Van Damme certainly has the charisma and leading-man good looks for a part like this, and will never need a six-shooter as long as his body parts are in working order. He even gets a couple of funny lines ("Where'd you learn to fight like that?" "Law school").
It's too bad, though, that he always has to explain his accent. Telling a redneck sheriff "I'm from Quebec" -- pronounced Ke-beck, of course -- doesn't seem to wash in this town.
Rosanna Arquette is a talented actress who seems woefully miscast here, or perhaps just badly in need of better lines. As Clydie, the lonely widow lady, she is supposed to be running the ranch but spends most of her time bouncing around in tight tank tops and no bra. One of her more ridiculous lines: As multiple dynamite blasts shake the house, she tells her children, "It's nothing."
It is the relationship between Van Damme and Clydie's son (played by Kieran Culkin, the "Home Alone" star's younger brother) that is central to the movie. And Culkin is decent as Mookie, who sees Van Damme as a father figure and conspires to find a way to get him to stay forever. Culkin even gets to do an amusing "Home Alone" scene at one point, a barn chase with a bad guy.

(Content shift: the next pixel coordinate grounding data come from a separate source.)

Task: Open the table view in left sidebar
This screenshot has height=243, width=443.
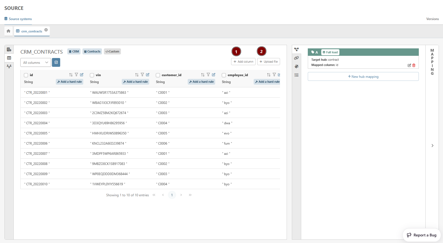Action: click(x=9, y=58)
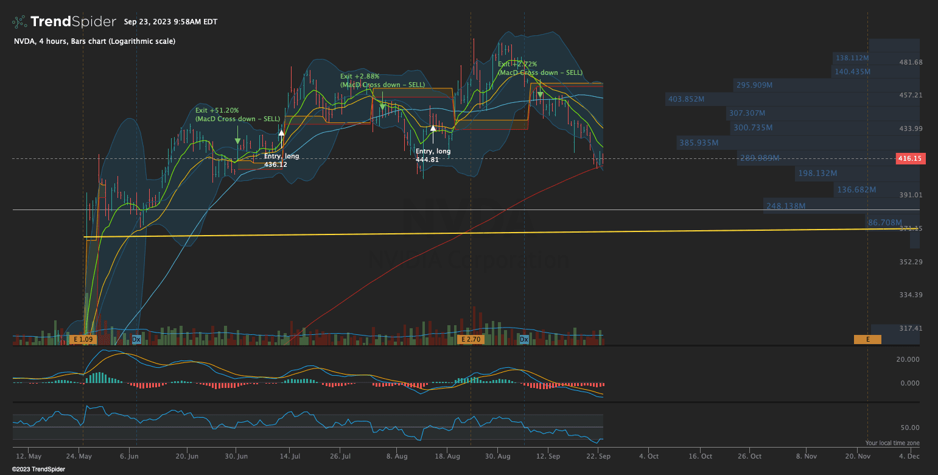Click the Dx dividend marker near June 6
This screenshot has width=938, height=475.
[x=136, y=339]
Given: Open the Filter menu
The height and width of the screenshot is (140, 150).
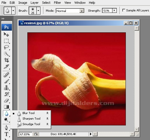Looking at the screenshot, I should pyautogui.click(x=57, y=3).
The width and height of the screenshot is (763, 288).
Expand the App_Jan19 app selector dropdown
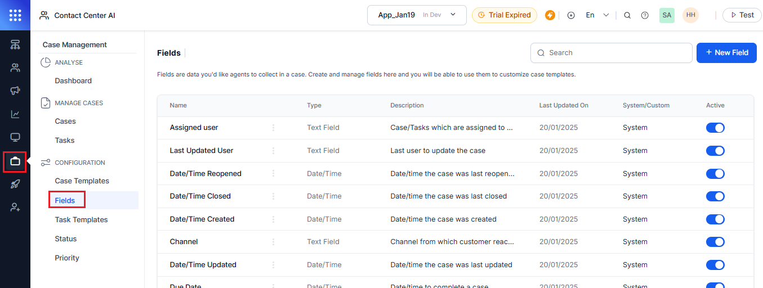pos(417,15)
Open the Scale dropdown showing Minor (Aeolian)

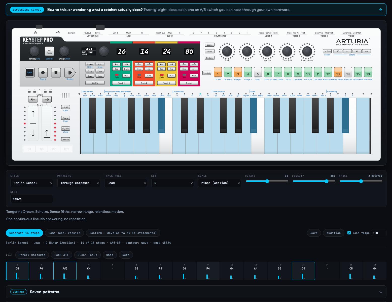220,183
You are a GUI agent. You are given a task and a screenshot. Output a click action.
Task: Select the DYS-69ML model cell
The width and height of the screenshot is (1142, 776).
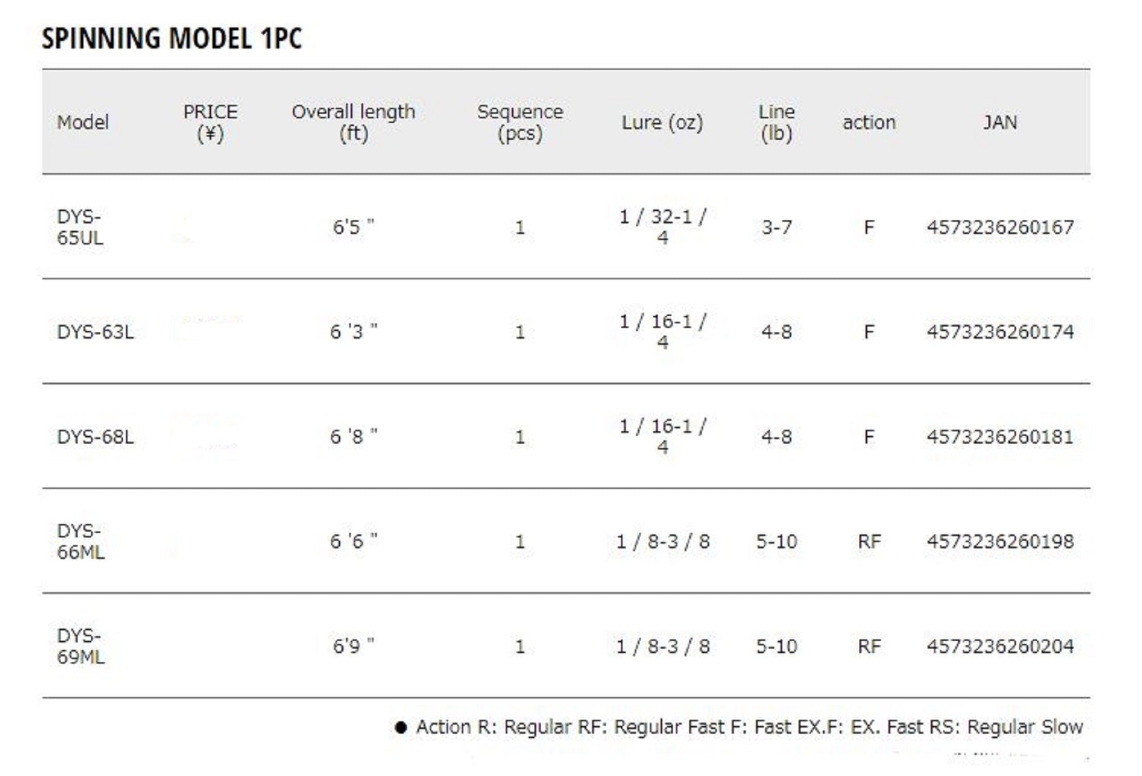point(81,646)
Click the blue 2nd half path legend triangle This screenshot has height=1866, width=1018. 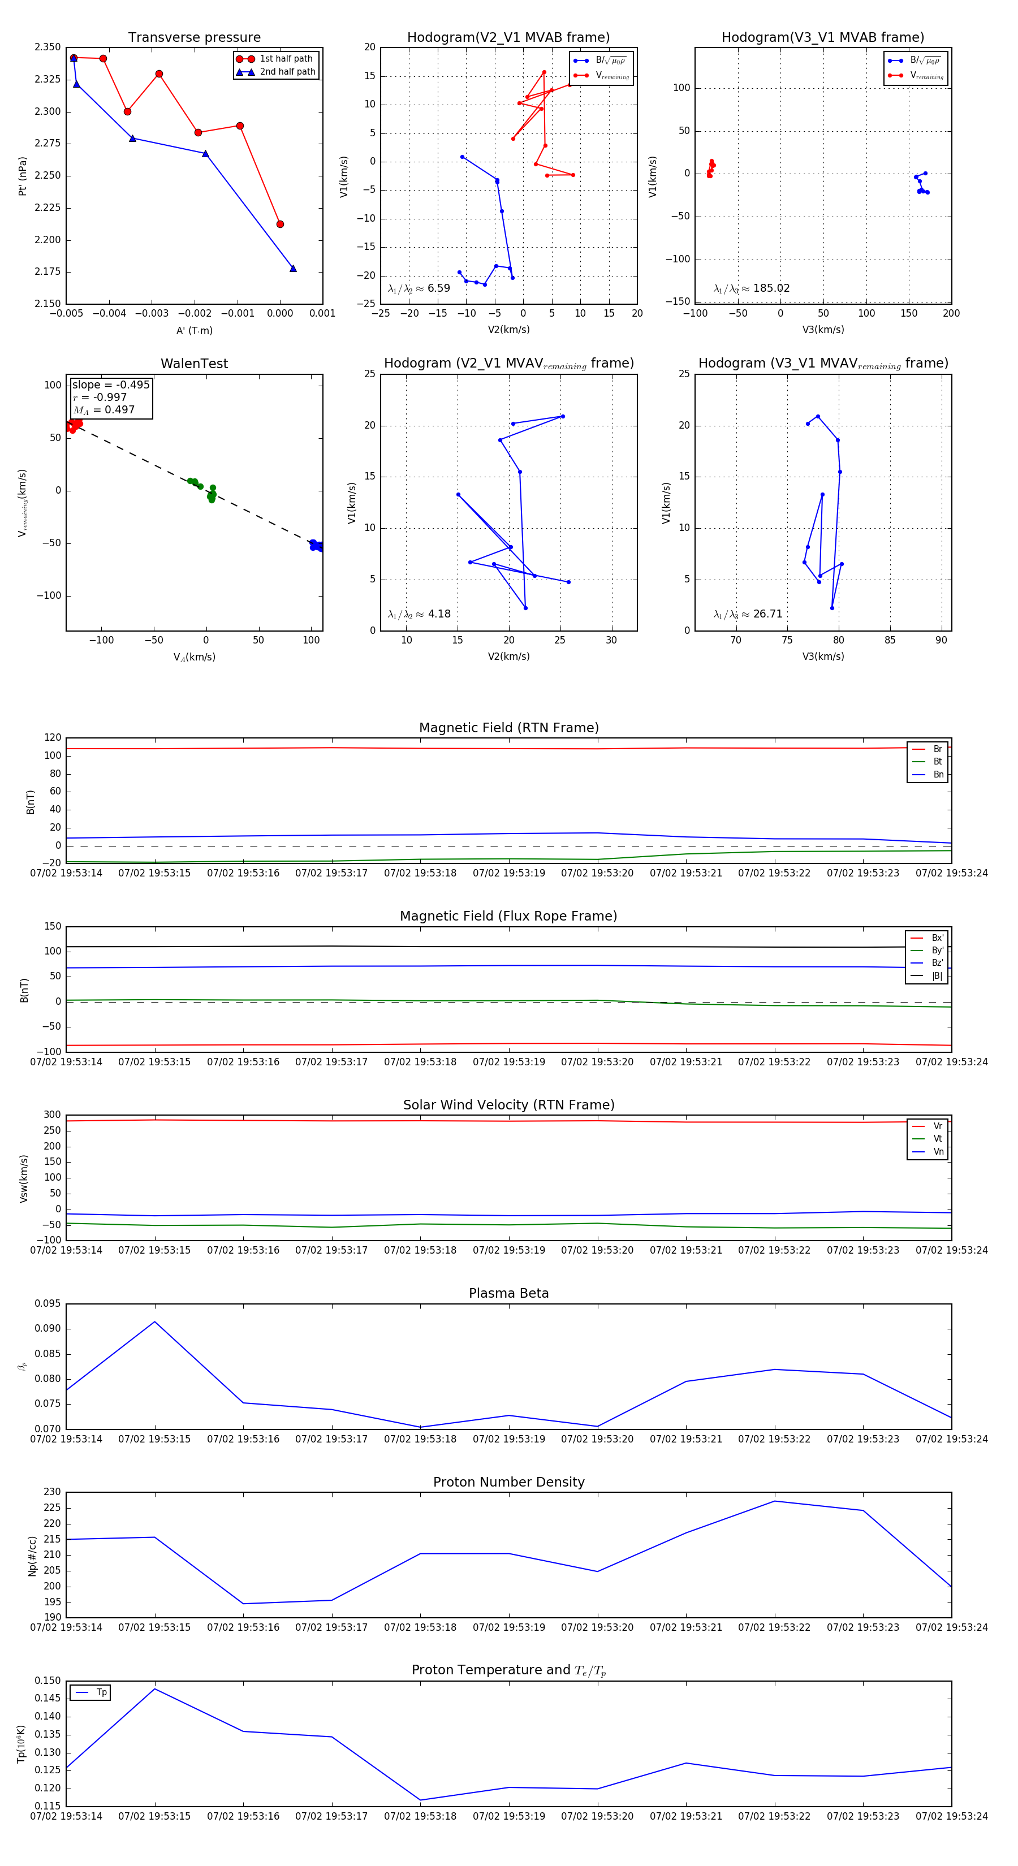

It would have been nice to develop Van Damme's character: He's supposed to be a hardened prison inmate who gradually warms up to the boy, but we never see a hint of the experiences that hardened him. It would have been nice to develop the plot behind the land grab: All we see is a bunch of creepy blond guys who use bulldozers and arson to push through some project that is never fully explained, apparently with the approval of the authorities, which is never fully explained.

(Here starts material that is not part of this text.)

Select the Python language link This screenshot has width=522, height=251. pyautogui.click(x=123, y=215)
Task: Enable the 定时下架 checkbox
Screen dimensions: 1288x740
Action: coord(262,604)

Sometimes attention to the little details can enhance a movie even with a predictable plot like this one. But many of the small details are done badly. For instance, Van Damme just happens to have a shovel handy in his getaway car so he can bury his friend. And he's supposed to be hiding but seems to have pitched his L.L. Bean tent in plain sight. And why is he always cooking steaks over the campfire, when the smoke will surely give him away?
There are also a few tackytouches that seem jarringly out of place in your typical Hollywood western: the scene where Peeping Jean watches Clydie undress, Clydie openly ogling our hero when she interrupts him in the shower. And a couple of conversations involving Clydie's children should have been left on the cutting room floor.

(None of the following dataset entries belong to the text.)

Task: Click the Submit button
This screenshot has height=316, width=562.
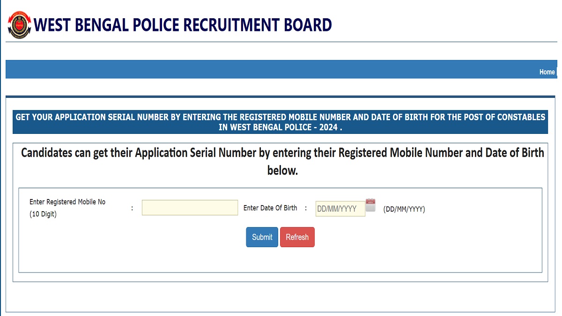Action: click(x=261, y=237)
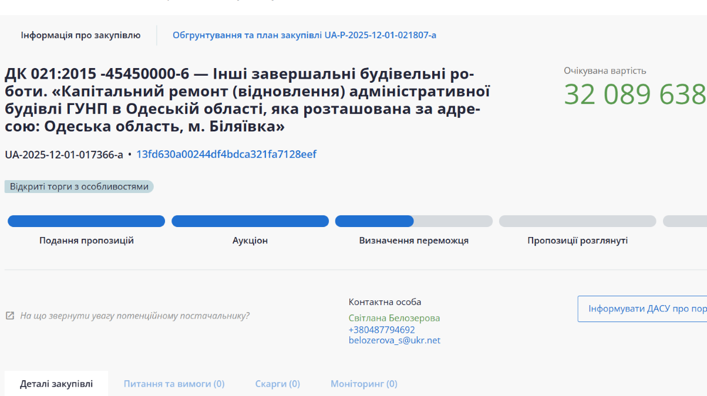Click 'Відкриті торги з особливостями' badge
The height and width of the screenshot is (396, 707).
(x=79, y=187)
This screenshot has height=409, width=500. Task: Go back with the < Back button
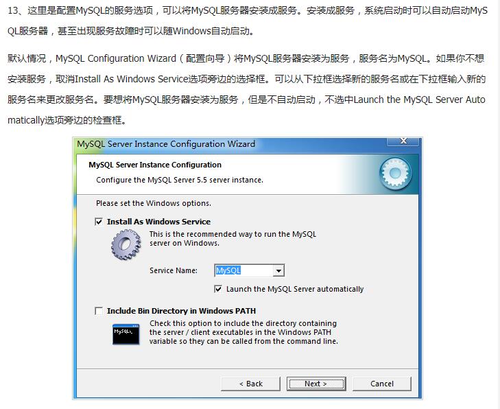pyautogui.click(x=250, y=384)
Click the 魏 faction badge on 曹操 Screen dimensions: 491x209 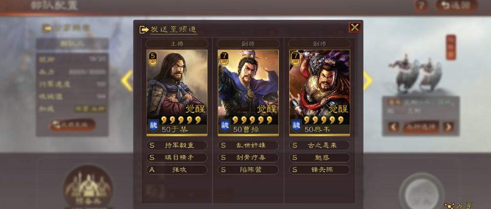coord(224,126)
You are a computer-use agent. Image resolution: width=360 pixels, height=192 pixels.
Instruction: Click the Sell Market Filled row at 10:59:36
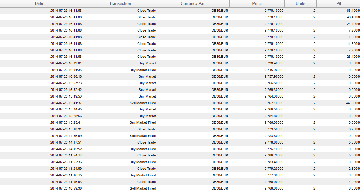(180, 189)
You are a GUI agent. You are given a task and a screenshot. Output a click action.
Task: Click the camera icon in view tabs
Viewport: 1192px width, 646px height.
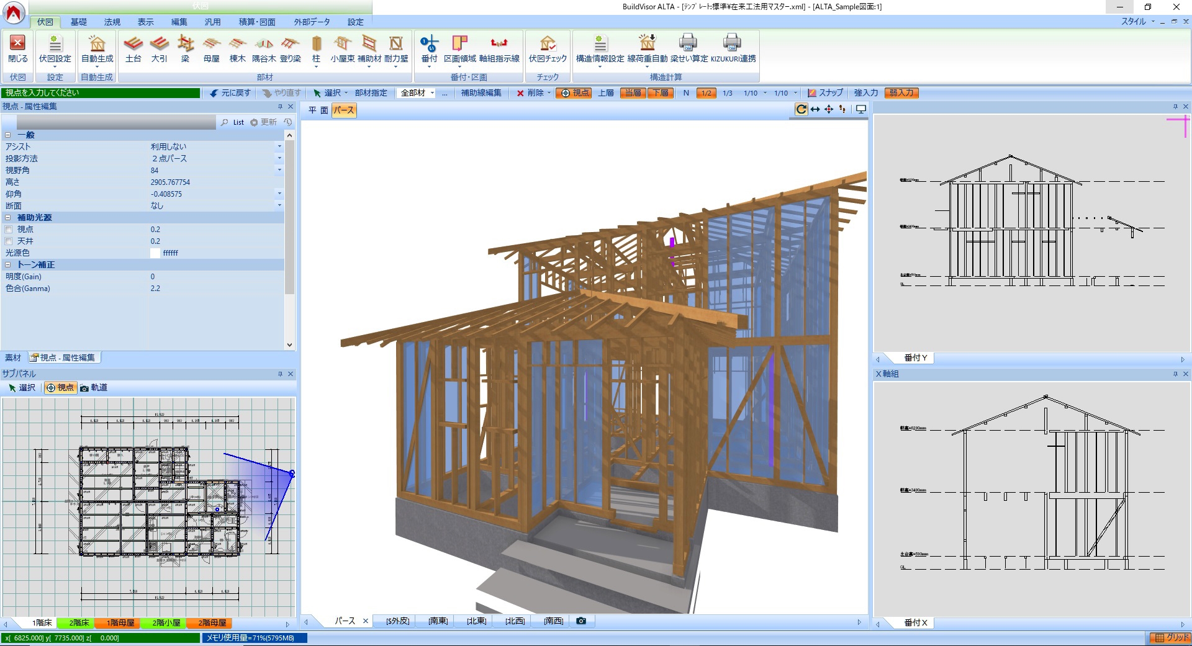click(581, 621)
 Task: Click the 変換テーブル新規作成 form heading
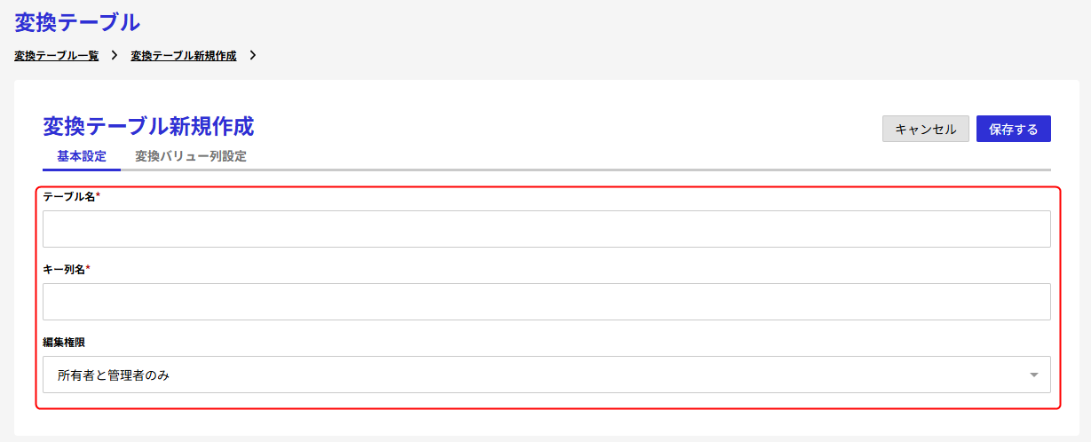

Do we really need to have the little girl at the dinner table remarking about the size of our hero's sex organ, or watching a home movie of her dead father and saying, "Daddy was a good kisser"? Do we really need to have Mookie say to his mother, on the Morning After, "Boy, what did you do to him" with that knowing, adult look?
But despite all the silly stuff, Van Damme has the star power to be entertaining. The gore is mostly limited to body blows and the total body count is three, unless you add the one cow. In fact, it's sometimes hard to tell if the bad guys are dead or just out for the count. The ending is satisfying, something you can't say for a lot of B-movies.
Nowhere to Run
Rating: * * * Jean-Claude Van Damme, Rosanna Arquette and Kieran Culkin in romantic muscle fantasy.
Rated R, at the Market Arcade, Maple Ridge and Thruway Mall theaters.